Screening of ‘The Notebook’ today

By Aijaz Gul
July 08, 2017

Islamabad

Director: Janos Szasz

Mandwa Film Club of Lok Virsa has selected 2013 European co production ‘The Notebook’ for screening today (Saturday, at 6 p.m.

Hungary has made several distinguished films on World War-II. This is largely because Hungary is gone through the brutality of war and how everything was destroyed in bits and pieces. Even after 70 years today, the wounds and the memories still bleed. Books are being written to recall the horrors of war.

Based on the bestselling novel of Agota Kristof, ‘The Notebook’ begins when the World War is about to end. We are still at war. A mother takes her 13 year old twin sons from the city to countryside to her alcoholic, mean, selfish and abusive mother for protection, if not for better life.

The boys want to stay with the mother and the scene where the mother leaves and the two boys run after her is touching. The mother has left the children for protection. The irony begins when children are not protected but tortured and punished by the grandmother, known in the village as the witch for her friendly behaviour and courtesy. The boys must learn to live on their own. We get to see the powerful and honest insight into the world where people kill each other and those who survive (the two brothers) must learn from the evil around them.

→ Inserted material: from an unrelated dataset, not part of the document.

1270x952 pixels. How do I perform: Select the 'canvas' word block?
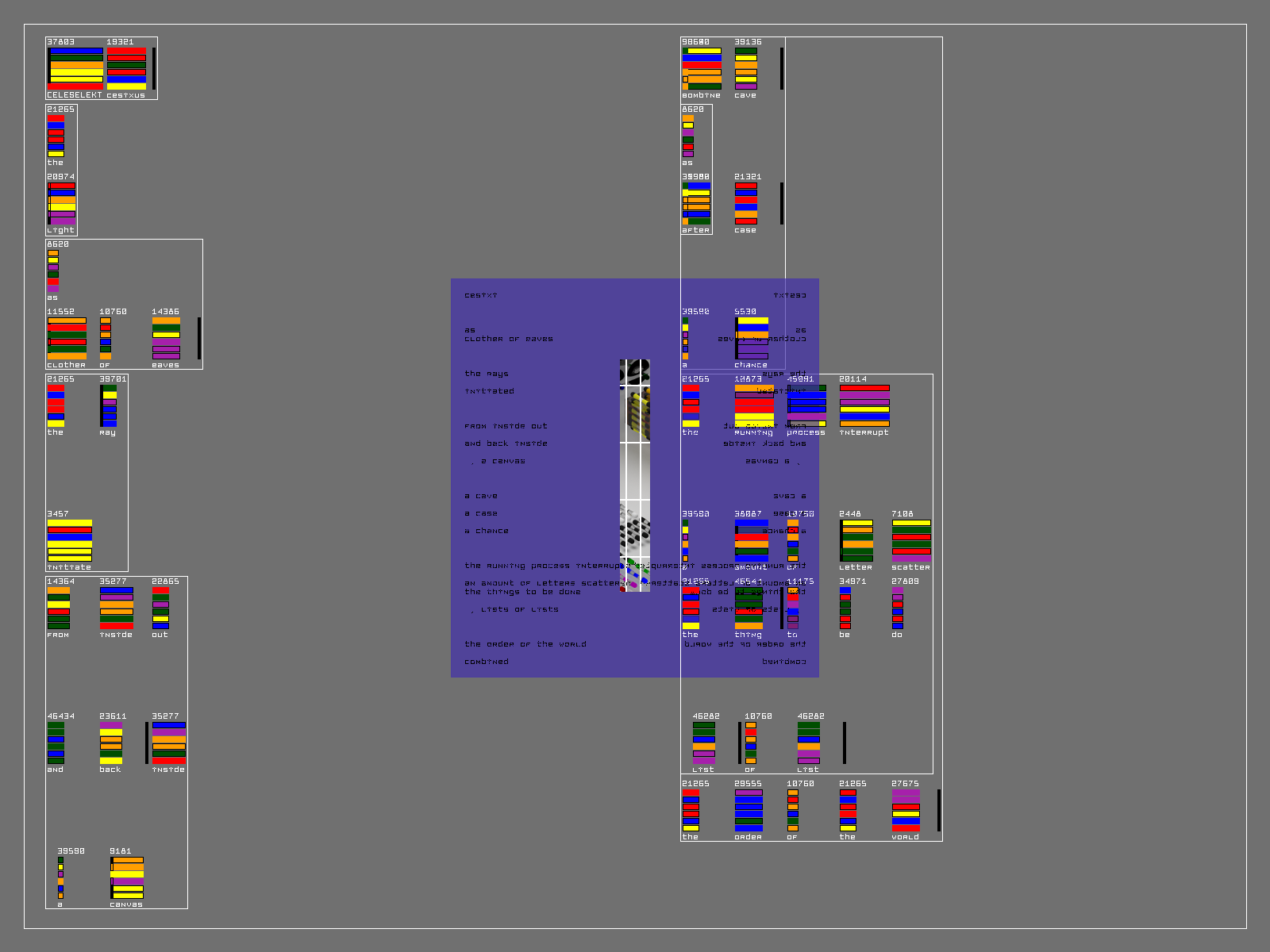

Germany has occupied Hungary and the war is all around the country.  The boys are never allowed to enjoy their childhood by the old lady who hardly allows them the comfort inside her rundown house. The boys learn to live on their own, facing not only the harsh weather (and still harsher grandmother) but also hunger and cruelty. They begin to reject the moral code and learn from the cruel world. All what they see and feel is jolted down in a notebook. The war shapes them into what they become and what they become is now in the notebook. In this disgraceful world, the basic instinct is the only thing left behind.

The Notebook won several international awards and was official nomination from Hungary for Best Foreign Film Academy Award (Oscar). Critics have appreciated the grotesque presentation of horrors seen through eyes of childhood innocence where the grandmother would make sure that boys go through hell at home. The device of writing hardships in the notebook would have been more suitable for a novel than film.